(Beginning of Given passage)

DEAR ABBY: A friend of many years, "Adam," no longer speaks to me. We met in high school and were involved in band, debate club and other activities together. He recently discovered through a genealogy site that he was adopted and neither of his parents were his birth parents. The site led him to clues about other biological relatives, and he eventually reached his birth mother, who rejected his efforts to talk to her.
I recently learned about this from another high school friend. When I contacted Adam, he responded with hostility, stating that I am no longer his friend because I didn't reach out when he was going through all this. But I didn't know at the time. I cannot locate any voice messages, emails, texts, etc. showing that he shared with me the details of what happened.
I live in a different part of the country now. I have offered to travel to visit him. I also offered to talk on the phone, but I've received only aggressive and bitter responses. How can I show Adam I do care about him, and that had I known about his situation at the time it happened, I would have been there for him? -- TRUE BLUE IN WASHINGTON
DEAR TRUE BLUE: Your friend is going through a lot right now, and is rightfully angry that his birth mother rejected his effort to connect. He is hurt and looking for somewhere to transfer his anger. You shouldn't be blamed for not reacting to something you were in the dark about. But until Adam is ready to recognize that fact and patch things up, nothing you can do will fix this. My advice is to sit tight for now.

(End of Given passage)

*Prompt 1*.
Rewrite everything from "I recently learned" down to "of what happened." in the advice column letter, putting "coldness" in place of "hostility".
*Prompt 2*.
Decide whether each statement agrees with the advice column letter, answering yes or no and quoting the words that settle it: (a) Adam found out he was adopted through a genealogy site. (b) The writer first heard about Adam's situation from Adam himself. (c) The reply tells the writer to go see Adam right away.

(Beginning of Material shown)

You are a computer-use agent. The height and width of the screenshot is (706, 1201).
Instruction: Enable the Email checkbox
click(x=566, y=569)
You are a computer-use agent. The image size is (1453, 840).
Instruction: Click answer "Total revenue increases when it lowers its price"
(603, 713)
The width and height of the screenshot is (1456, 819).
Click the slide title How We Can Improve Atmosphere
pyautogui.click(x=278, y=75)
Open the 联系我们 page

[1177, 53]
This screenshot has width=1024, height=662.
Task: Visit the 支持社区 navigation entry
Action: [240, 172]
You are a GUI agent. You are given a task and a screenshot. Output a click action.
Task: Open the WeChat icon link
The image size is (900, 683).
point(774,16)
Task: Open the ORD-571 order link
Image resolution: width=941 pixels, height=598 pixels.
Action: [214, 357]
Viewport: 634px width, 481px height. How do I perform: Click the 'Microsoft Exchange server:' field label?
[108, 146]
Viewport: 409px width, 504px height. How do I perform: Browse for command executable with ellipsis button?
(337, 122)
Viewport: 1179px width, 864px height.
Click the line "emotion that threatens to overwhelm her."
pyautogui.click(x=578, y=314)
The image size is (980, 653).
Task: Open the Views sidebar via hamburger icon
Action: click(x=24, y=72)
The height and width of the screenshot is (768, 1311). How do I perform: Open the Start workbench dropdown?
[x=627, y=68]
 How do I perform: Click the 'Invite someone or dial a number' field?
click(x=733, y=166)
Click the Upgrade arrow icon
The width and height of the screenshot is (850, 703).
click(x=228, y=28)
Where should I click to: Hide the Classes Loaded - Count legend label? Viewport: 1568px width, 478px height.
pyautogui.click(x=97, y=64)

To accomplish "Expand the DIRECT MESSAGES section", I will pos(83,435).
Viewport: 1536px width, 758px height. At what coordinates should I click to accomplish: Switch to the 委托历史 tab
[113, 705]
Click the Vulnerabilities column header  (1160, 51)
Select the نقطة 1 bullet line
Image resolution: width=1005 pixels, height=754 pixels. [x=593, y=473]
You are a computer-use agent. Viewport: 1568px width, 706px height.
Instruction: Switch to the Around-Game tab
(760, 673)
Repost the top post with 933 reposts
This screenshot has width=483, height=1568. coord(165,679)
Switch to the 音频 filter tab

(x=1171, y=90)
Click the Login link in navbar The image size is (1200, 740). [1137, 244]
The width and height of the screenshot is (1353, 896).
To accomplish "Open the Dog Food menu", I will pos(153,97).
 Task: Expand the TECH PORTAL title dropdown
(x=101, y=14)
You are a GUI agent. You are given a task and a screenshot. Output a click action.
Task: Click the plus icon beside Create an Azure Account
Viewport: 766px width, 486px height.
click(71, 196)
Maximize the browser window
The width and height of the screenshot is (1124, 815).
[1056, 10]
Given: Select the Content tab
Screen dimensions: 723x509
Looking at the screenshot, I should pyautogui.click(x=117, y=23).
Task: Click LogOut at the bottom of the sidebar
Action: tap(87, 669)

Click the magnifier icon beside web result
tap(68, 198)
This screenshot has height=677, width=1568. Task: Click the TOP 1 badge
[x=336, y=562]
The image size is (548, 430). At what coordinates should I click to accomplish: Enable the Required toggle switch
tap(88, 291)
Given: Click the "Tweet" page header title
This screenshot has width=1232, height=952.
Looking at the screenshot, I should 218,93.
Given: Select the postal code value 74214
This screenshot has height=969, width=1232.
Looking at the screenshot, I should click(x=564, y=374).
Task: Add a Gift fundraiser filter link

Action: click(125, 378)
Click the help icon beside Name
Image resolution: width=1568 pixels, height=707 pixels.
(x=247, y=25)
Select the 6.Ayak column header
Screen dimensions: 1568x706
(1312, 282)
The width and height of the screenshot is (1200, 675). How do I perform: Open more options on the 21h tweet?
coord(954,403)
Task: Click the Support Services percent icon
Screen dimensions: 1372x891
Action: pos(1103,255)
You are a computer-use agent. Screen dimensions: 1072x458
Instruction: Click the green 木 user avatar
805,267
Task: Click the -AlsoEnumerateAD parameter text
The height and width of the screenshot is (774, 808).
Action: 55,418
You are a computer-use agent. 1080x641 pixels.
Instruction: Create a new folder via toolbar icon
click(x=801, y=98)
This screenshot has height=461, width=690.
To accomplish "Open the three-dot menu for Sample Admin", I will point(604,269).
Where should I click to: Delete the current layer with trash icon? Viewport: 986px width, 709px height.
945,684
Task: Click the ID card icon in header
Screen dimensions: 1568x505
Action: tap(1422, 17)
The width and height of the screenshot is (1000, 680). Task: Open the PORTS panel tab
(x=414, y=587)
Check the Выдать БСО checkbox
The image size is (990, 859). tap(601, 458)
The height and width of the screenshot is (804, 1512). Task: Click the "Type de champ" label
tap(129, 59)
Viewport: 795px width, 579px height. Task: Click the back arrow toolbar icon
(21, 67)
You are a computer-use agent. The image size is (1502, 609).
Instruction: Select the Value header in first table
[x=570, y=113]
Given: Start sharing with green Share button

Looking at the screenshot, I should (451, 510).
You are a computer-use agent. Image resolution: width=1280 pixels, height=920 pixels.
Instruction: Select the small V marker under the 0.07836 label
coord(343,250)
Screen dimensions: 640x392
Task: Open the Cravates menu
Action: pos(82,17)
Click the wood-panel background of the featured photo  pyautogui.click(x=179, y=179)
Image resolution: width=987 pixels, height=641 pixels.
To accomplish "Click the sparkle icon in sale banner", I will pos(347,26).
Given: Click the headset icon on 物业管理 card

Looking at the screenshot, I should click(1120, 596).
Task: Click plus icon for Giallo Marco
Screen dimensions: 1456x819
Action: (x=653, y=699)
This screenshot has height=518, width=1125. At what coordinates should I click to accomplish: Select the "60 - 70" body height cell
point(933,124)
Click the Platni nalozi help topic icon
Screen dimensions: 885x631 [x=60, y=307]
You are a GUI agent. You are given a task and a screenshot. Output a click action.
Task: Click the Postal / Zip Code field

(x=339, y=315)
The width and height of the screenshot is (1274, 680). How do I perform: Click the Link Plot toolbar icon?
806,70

(End of Material shown)

*Written answer 1*.
I recently learned about this from another high school friend. When I contacted Adam, he responded with coldness, stating that I am no longer his friend because I didn't reach out when he was going through all this. But I didn't know at the time. I cannot locate any voice messages, emails, texts, etc. showing that he shared with me the details of what happened.

*Written answer 2*.
(a) Yes: "He recently discovered through a genealogy site that he was adopted"
(b) No: "I recently learned about this from another high school friend."
(c) No: "My advice is to sit tight for now."